● **CHALLENGE**
In the records, take the part that opens with the line containing "How do I perform: Click the eZ" and closes with the line containing "[x=297, y=502]". Write out only those lines with "callout box" substituted by "text box", changing nothing else and leaving out the pictures.

══════

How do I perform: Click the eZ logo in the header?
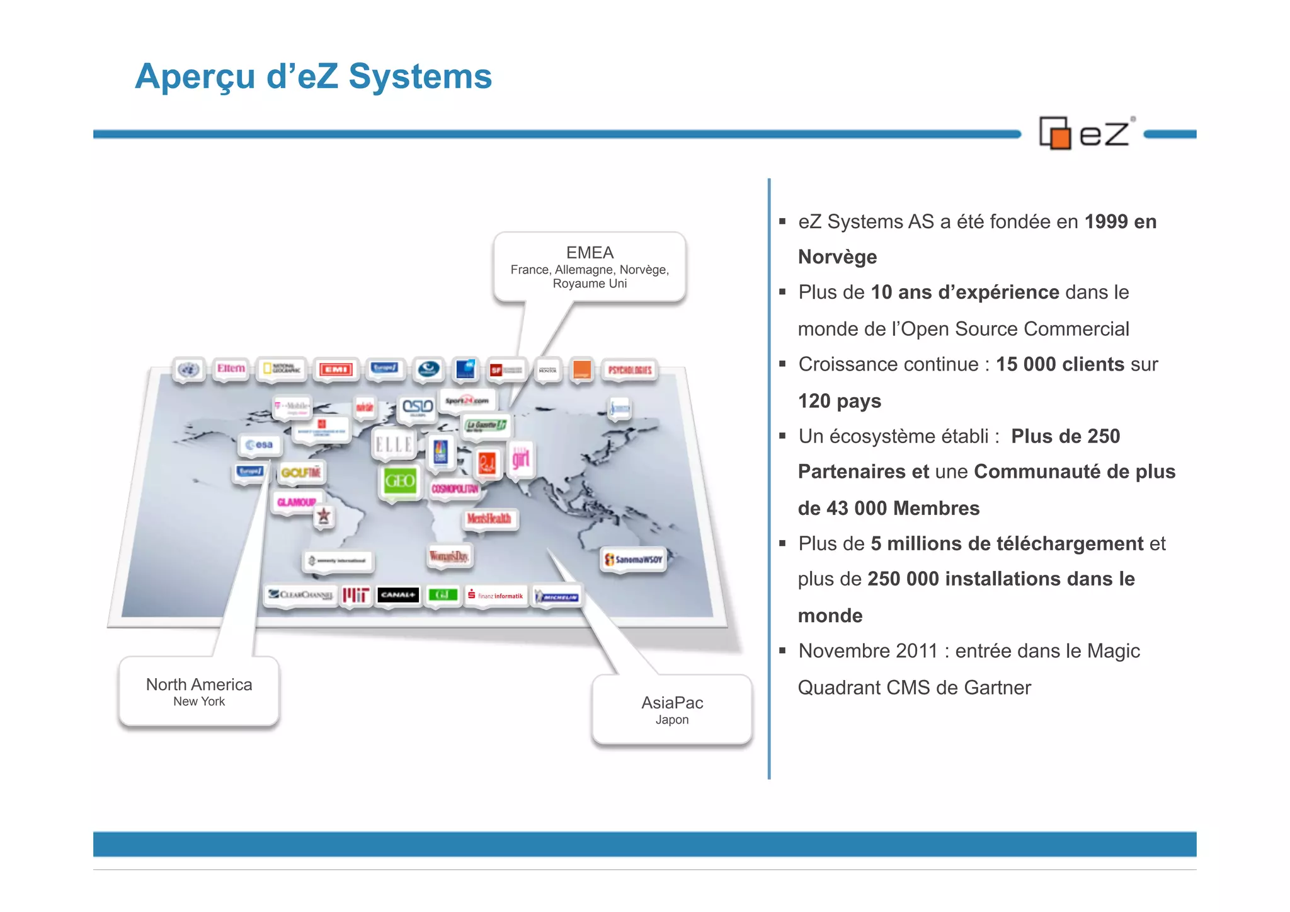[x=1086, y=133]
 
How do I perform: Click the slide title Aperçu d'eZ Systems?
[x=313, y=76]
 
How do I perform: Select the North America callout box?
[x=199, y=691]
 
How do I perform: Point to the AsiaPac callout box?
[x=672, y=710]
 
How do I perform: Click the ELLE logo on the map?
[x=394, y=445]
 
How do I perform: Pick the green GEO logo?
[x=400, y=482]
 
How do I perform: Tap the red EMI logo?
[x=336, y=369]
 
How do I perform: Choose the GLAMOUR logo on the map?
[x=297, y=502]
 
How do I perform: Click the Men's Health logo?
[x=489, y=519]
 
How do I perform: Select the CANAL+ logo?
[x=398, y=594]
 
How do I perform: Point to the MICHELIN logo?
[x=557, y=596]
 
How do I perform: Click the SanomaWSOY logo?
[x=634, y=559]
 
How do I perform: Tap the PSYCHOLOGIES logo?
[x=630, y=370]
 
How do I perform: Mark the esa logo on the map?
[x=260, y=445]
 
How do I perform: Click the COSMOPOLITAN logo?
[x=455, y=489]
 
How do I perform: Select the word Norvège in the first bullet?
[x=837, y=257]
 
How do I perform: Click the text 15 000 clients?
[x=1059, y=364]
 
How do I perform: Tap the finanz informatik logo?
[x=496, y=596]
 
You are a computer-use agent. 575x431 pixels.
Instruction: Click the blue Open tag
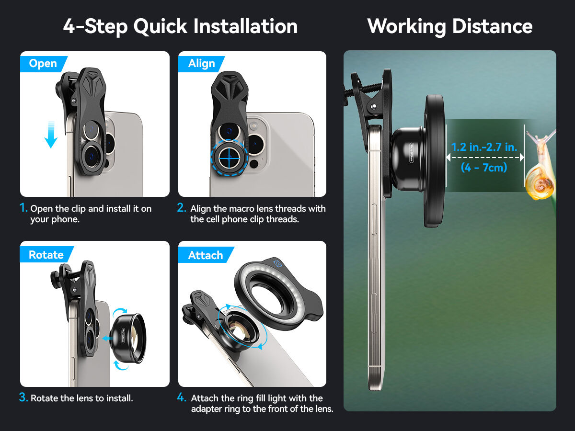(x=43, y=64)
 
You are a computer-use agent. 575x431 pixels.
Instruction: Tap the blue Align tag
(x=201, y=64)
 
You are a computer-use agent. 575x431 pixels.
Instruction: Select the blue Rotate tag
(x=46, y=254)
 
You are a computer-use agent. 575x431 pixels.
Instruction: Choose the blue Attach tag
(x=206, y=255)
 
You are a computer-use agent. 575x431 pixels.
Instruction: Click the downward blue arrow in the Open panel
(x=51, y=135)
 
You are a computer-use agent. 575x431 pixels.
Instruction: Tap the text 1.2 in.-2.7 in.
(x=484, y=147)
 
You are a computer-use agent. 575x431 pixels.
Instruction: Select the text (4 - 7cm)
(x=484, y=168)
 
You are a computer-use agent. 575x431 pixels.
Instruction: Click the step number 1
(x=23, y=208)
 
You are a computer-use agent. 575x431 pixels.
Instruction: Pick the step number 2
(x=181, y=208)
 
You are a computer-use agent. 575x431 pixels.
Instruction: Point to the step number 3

══════

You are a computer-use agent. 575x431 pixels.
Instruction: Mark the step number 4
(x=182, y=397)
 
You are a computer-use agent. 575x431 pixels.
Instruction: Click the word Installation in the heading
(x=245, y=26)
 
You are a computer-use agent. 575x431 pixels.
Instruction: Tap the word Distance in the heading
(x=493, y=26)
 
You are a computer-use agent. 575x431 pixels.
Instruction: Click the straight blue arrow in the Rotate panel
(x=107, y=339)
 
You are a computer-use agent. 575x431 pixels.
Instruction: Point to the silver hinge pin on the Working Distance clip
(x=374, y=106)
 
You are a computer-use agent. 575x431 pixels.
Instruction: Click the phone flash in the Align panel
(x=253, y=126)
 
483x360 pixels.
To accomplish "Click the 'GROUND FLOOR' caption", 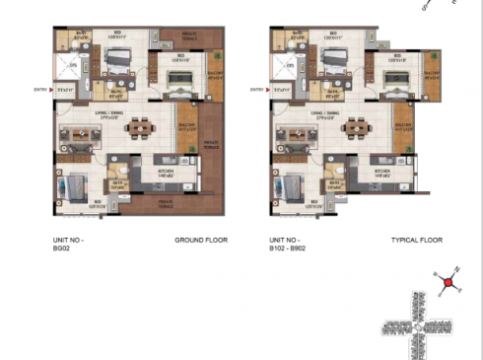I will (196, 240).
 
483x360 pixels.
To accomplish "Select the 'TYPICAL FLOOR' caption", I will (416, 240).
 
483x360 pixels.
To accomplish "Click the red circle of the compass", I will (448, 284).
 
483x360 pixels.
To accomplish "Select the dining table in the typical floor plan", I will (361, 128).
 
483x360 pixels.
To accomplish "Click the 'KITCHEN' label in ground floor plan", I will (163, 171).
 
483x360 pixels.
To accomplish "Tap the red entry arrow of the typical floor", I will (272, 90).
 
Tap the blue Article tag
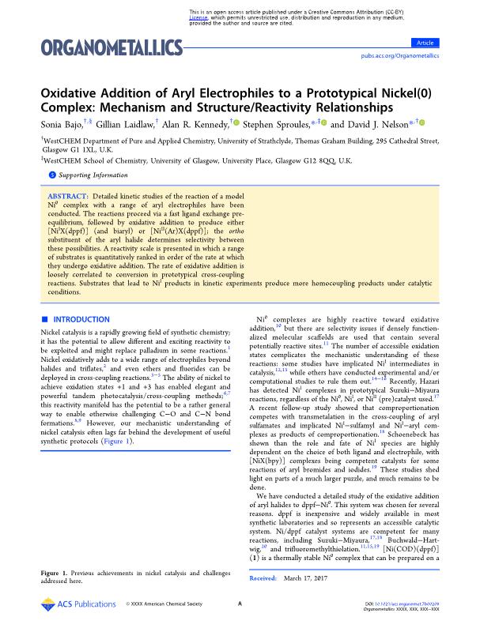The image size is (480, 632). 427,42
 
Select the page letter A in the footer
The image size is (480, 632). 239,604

══════

● **EXPECTED OUTPUT**
How do I perform: Click the eZ logo in the header?
[x=1086, y=133]
 
How do I perform: Click the slide title Aperçu d'eZ Systems?
[x=313, y=76]
 
How do I perform: Select the North America text box?
[x=199, y=691]
 
How do I perform: Point to the AsiaPac text box?
[x=672, y=710]
 
How do I perform: Click the ELLE logo on the map?
[x=394, y=445]
 
How do I perform: Pick the green GEO logo?
[x=400, y=482]
 
How do I perform: Tap the red EMI logo?
[x=336, y=369]
 
How do I perform: Choose the GLAMOUR logo on the map?
[x=297, y=502]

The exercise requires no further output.